Puncaknya adalah fenomena Ujian Nasioanl (UN). UN menihilkan keunikan kecerdasan manusia. Enam mata pelajaran yang diujikan dengan batas minimal lima koma sekian memacu guru dan murid menghalalkan segala cara agar para murid lulus 100%. Para murid digembleng hanya dengan enam pelajaran yang diujikan itu. Sadar ataupun tidak mereka mengesampingkan pelajaran-pelajaran lain yang mungkin akan lebih memanusiakan beberapa murid lainnya. Berarti, para murid dianggap berkemampuan dan berkecerdasan sama. Ingat, kecerdasan dan kemampuan manusia itu berbeda-beda serta unik. Penyeragaman ini menghilangkan esensi keunikan manusia itu sendiri. Seolah-olah para murid yang berkecerdasan dalam bidang musik atau lukis jauh lebih buruk dari pada atau tiada artinya dibanding dengan para murid yang berkecerdasan dalam bidang fisika atau bahasa (Inggris). Sebab, yang menentukan lulus tidaknya seorang murid hanya enam mata pelajaran itu. Sedangkan, sebenarnya kemanusiaan manusia jauh melebihi sekadar enam mata pelajaran yang diujikan itu.
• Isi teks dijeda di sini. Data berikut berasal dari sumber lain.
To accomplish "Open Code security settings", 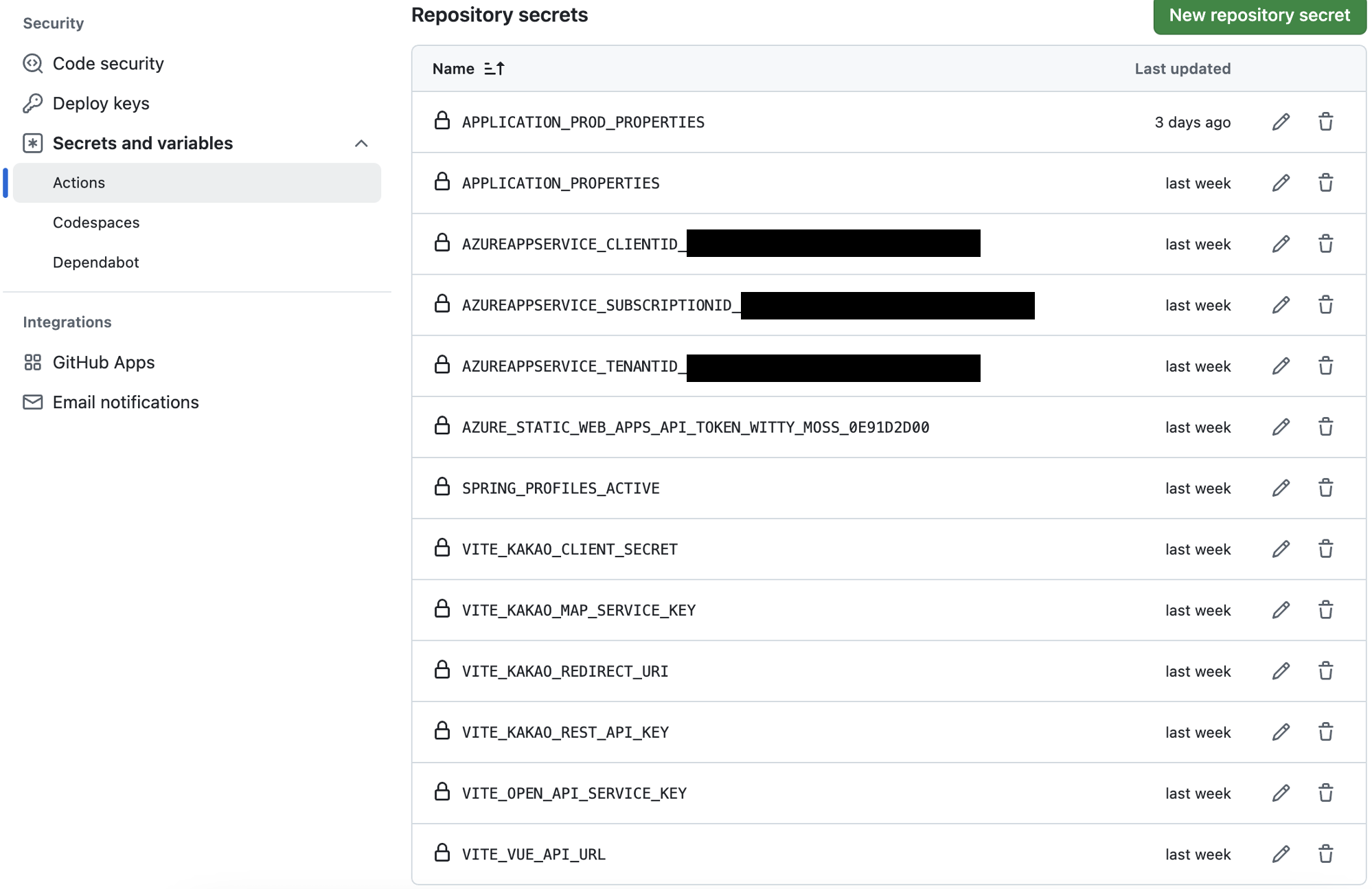I will click(x=108, y=64).
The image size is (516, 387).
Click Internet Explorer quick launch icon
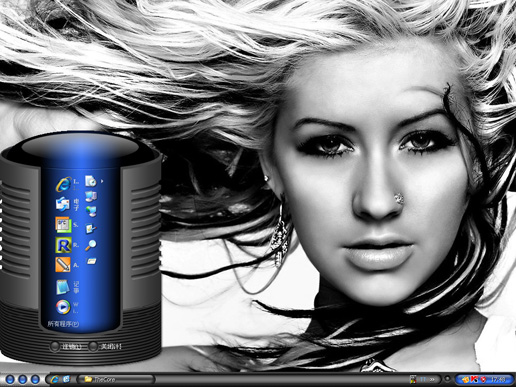(55, 379)
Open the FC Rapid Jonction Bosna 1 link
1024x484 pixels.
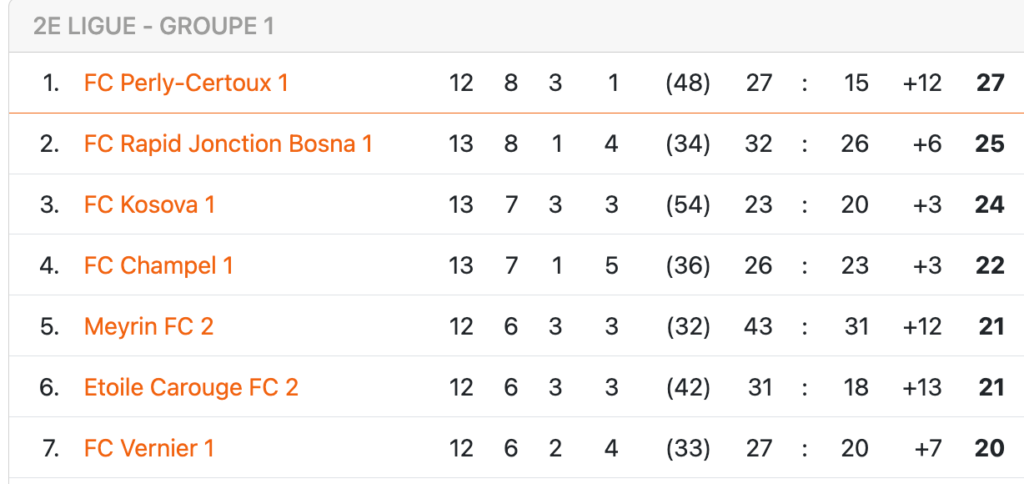point(229,144)
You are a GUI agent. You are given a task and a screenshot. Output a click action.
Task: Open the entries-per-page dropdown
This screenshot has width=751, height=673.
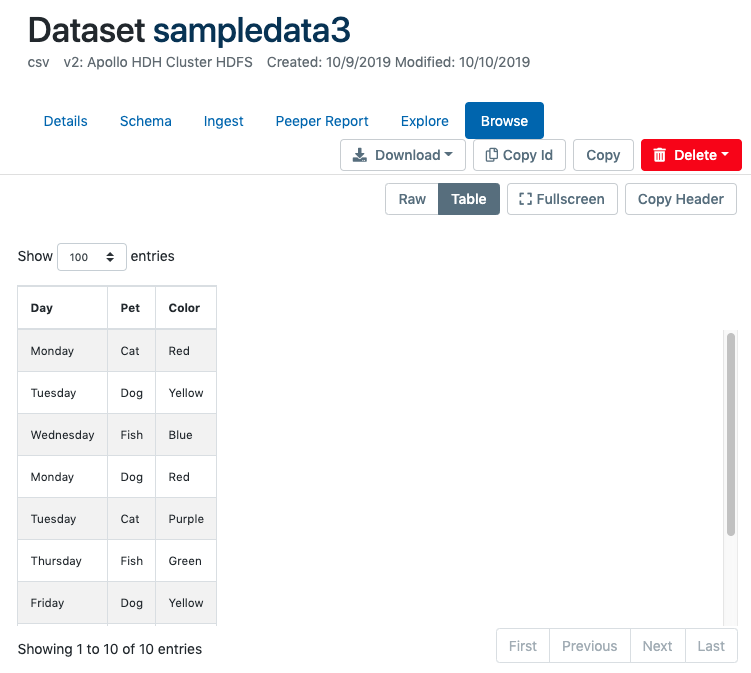point(92,257)
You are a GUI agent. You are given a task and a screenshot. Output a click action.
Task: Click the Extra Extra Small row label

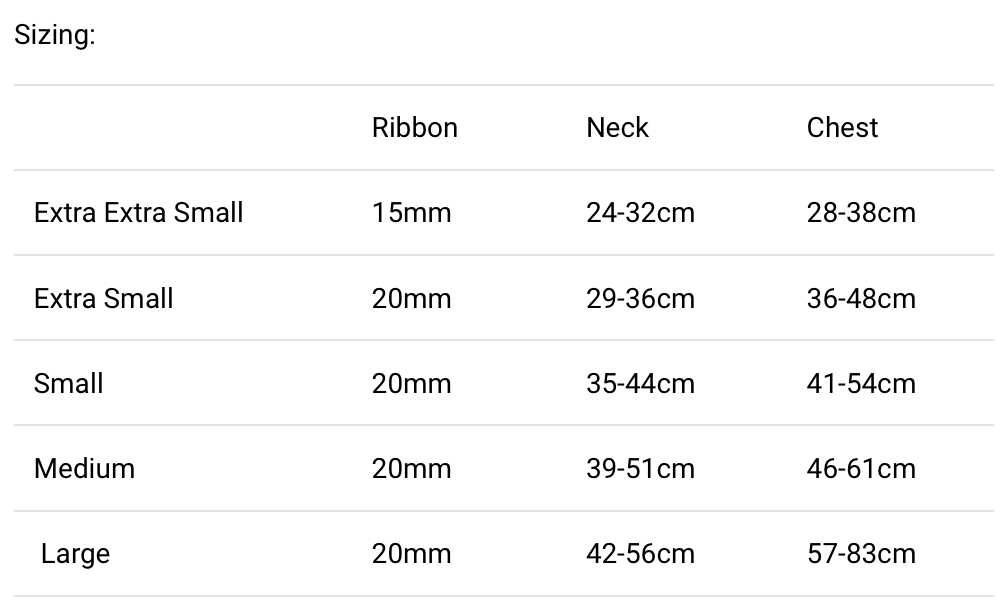click(x=139, y=213)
Untuk menghadapi UN ada kecenderungan para siswa diberi jam-jam tambahan atau bimbingan-bimbingan belajar. Mereka kekurangan waktu untuk mendapatkan pendidikan afektif-emosional, spiritual-rohani, dan psikomotorik. Apa lagi di dalam lembaga-lembaga bimbingan belajar itu para murid tidak belajar, tetapi diajari siasat untuk mengerjakan UN. Apakah hal ini mendidik? Situasi seperti ini justru tidak mendukung proses kemanusiaan seorang manusia. Ingat, belajar adalah proses semakin menjadi manusia seutuhnya. Seorang manusia yang utuh dan dewasa adalah seseorang yang berhasil mengintegrasikan baik kognisi, afeksi-emosi, spiritual-rohani, dan psikomotorik.

Agar para siswa dapat lulus 100%, tak jarang guru dan siswa menghalalkan segala cara. Penghalalan segala cara ini justru tidak mendidik. Proses tidak dihargai. Yang penting dan utama adalah hasil akhir, lulus. Padahal, pendidikan/belajar adalah sebuah proses. Jika proses tak lagi dihargai, akankah UN masih bisa dikatakan bagian dari sistem pendidikan yang mendidik dan masih layak dipertahankan?